### Stated exercise
Render each line of the rows below as one string in a JSON list, skipping blank lines and leaving the pictures out.

Screen-element location records
§

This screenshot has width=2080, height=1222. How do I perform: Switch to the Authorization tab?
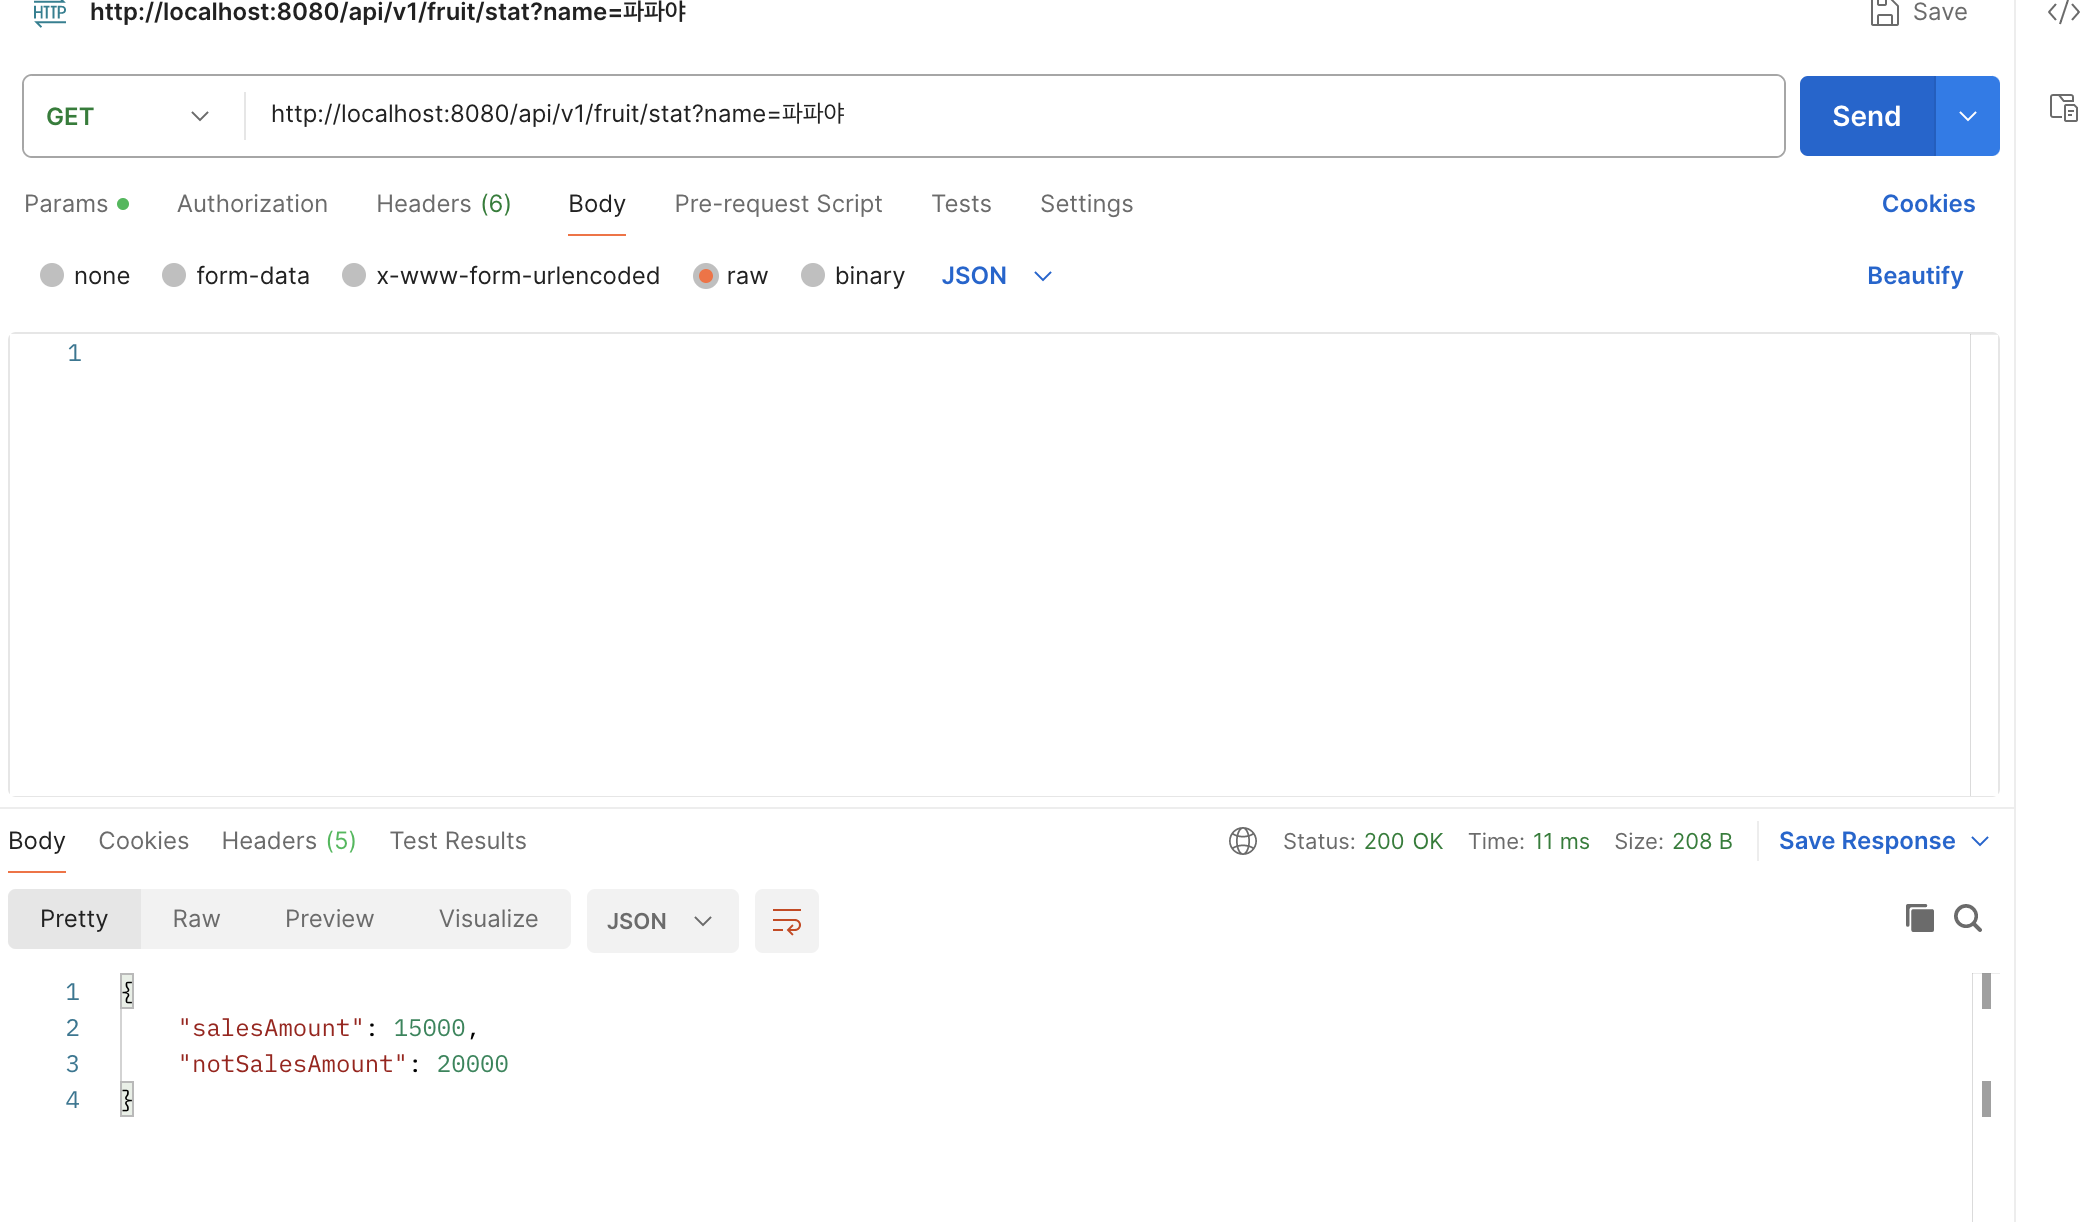(252, 204)
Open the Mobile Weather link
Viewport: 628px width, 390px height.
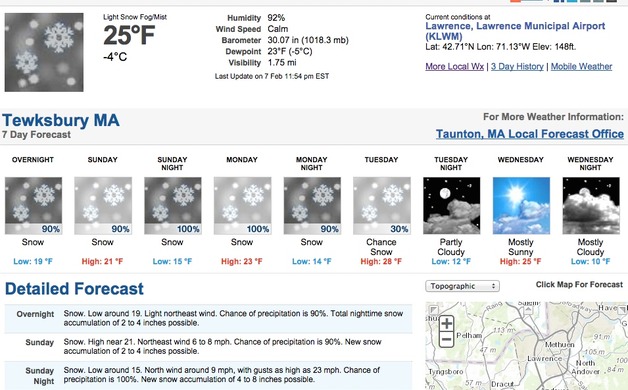[x=581, y=66]
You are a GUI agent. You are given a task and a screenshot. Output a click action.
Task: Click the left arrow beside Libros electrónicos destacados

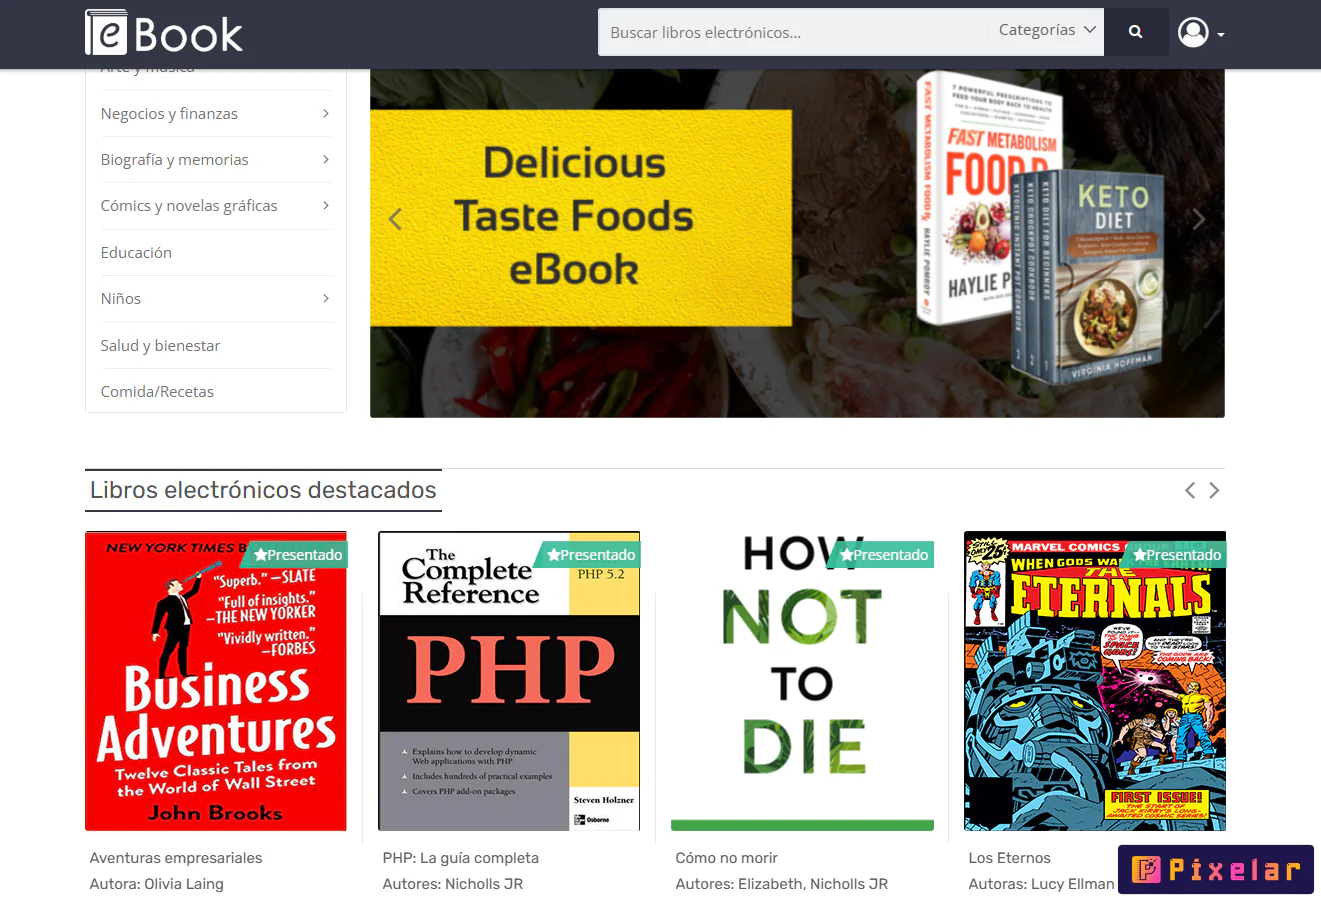pos(1189,490)
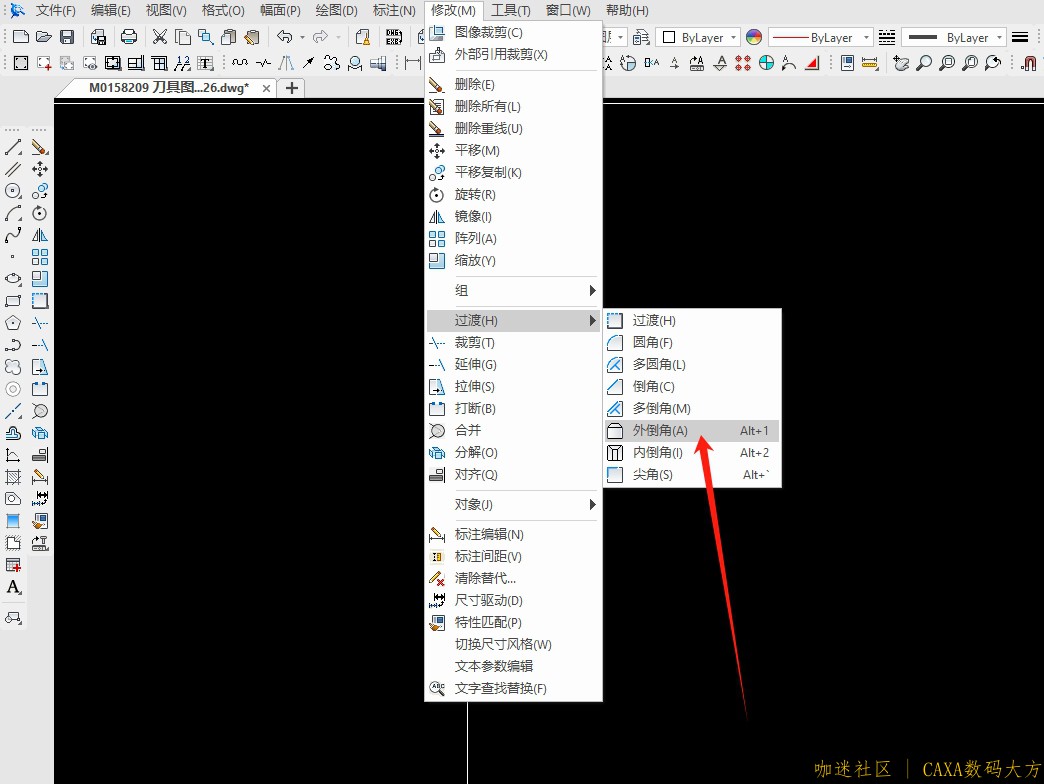Click the Cut scissors icon
Screen dimensions: 1044x784
(x=160, y=37)
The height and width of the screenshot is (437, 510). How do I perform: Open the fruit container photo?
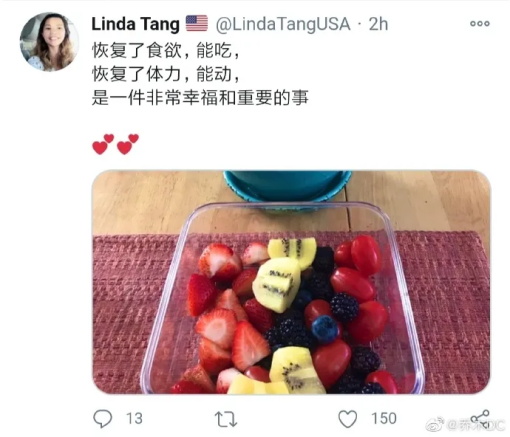click(291, 282)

§

### Exercise answer
[
  "This screenshot has width=2080, height=1222. How do I perform: Switch to the Authorization tab?",
  "(252, 204)",
  "Open the Mobile Weather link",
  "Viewport: 628px width, 390px height.",
  "[x=581, y=66]",
  "You are a GUI agent. You are given a task and a screenshot. Output a click action.",
  "Task: Click the left arrow beside Libros electrónicos destacados",
  "pos(1189,490)",
  "Click the Cut scissors icon",
  "Screen dimensions: 1044x784",
  "(x=160, y=37)",
  "The height and width of the screenshot is (437, 510). How do I perform: Open the fruit container photo?",
  "click(291, 282)"
]